Update: XPEL Technologies

Here are my notes from the Detroit microcap conference for Xpel Technologies:

  • Still confident that China will start growing YoY again starting in Q4.
  • NASDAQ uplisting in 2016. Already working on it.
  • Already raised prices slightly in Canada by 4-5%. Waiting for competitors to raise their prices before doing another price hike especially since they just started in Europe and won’t look good if they immediately raise prices after entering a new market. It’s not really the end users who feel the pain of price increases since the film is only 25% of the cost of the installation. It’s the installers who will have their margins squeezed a bit.
  • The reason why the penetration rate is so high in western Canada is because that’s where they first started marketing. It just goes to show how that it takes a bit of time for traction to gain in new markets, but when it does, it is explosive.
  • He wants to more direct presence internationally and more operation centers to create awareness in the market.
  • Starting to do shows in the UK. Already did 2 this year. This is an integral part of their marketing strategy which has worked really well domestically.
  • Still looking to increase margins. Couldn’t tell me his internal target, but I would assume it’s around 15% for their operating margin.
  • Before having a direct presence in Canada, distributors were fighting for the same accounts, like we saw in China. Only China was worse. They were competing at cost.
  • Trying to develop internal metrics to know what the real PPF penetration is. He wasn’t yet confident enough to share those metrics. The challenge is accounting for the difference between full wraps and partial wraps.
  • Asked Ryan if he felt 15% growth in the underlying PPF market was about right. He thinks it’s higher than that. He sees it as 15% growth just from the existing independent installers, then you have to add on new installers and new dealerships picking up the product.
  • Eastman’s market share: he has an idea of what it might be. He says Xpel is currently 40% but plus or minus 20% margin of error. Eastman he says 20-25%, but again with a big margin of error.
  • Not aware of any new entrants in the past 18 months that are gaining ground. He has seen window film companies launch a PPF product but describes them as ‘’me too’’ products.
  • Reiterated how operating an install shop actually increases business for the other install shops in the region. Looking at more deals like the one in Atlanta.
  • Last time they looked at churn in their installer base, excluding bankruptcies, it was below 5%.
  • Switching costs: direct costs are not that high, they can start buying film from a competitor easily. It’s the long term opportunity costs that are high. The ones that switch will do it for a lower priced product, but they usually come back to Xpel because they realize it comes at the expense of lower service.
  • Why doesn’t Suntek increase their price? It’s how they started off selling window film, really low prices to gain market share. He thinks it’s either an intentional strategy or they just don’t know how to do it another way.
  • Asked if manufacturing their own film gives Eastman a competitive advantage. He says they don’t really manufacture it. Everyone gets their urethane from the same source and urethane accounts for the bulk of the film. Suntek does the laminating and adhesive coating. To the extent that they can capture additional margin by doing this, they could reduce selling price. He admits this is an advantage, but it may also come as a disadvantage because a lot of manufacturing companies have trouble being good service companies. 
  • On the window film, Xpel is able to get very good pricing from suppliers which partly explains why the gross margin will be strong. The fact that window film is commoditized works to Xpel’s advantage since switching costs are so low, it will be easier to get clients to switch to Xpel.
  • At the next SEMA they will unveil a new ‘’colored’’ paint protection film. Urethane mixed with paint. He said it is a very expensive product and cutting edge. It’s meant to displace coloured vinyl in certain applications where vinyl does not weather well. It will provide the benefits of paint protection with colour personalization.

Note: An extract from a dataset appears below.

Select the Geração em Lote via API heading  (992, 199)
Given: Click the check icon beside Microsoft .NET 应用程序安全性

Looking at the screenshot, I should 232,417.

In conclusion, XPEL still remains my largest position and I think it's extremely cheap as it currently trades near 1.2x Q2 annualized sales. With the international opportunity and China revenues that will start growing YoY again in Q4, the company can easily keep growing at a minimum of 35%. I'm thinking 50% is very doable. Therefore, the stock is incredibly cheap. Furthermore, the moment the company completes its uplisting, it will start trading a lot higher IMO. Stocks on American exchanges generally trade at premium multiples in comparison to Venture listed counterparts.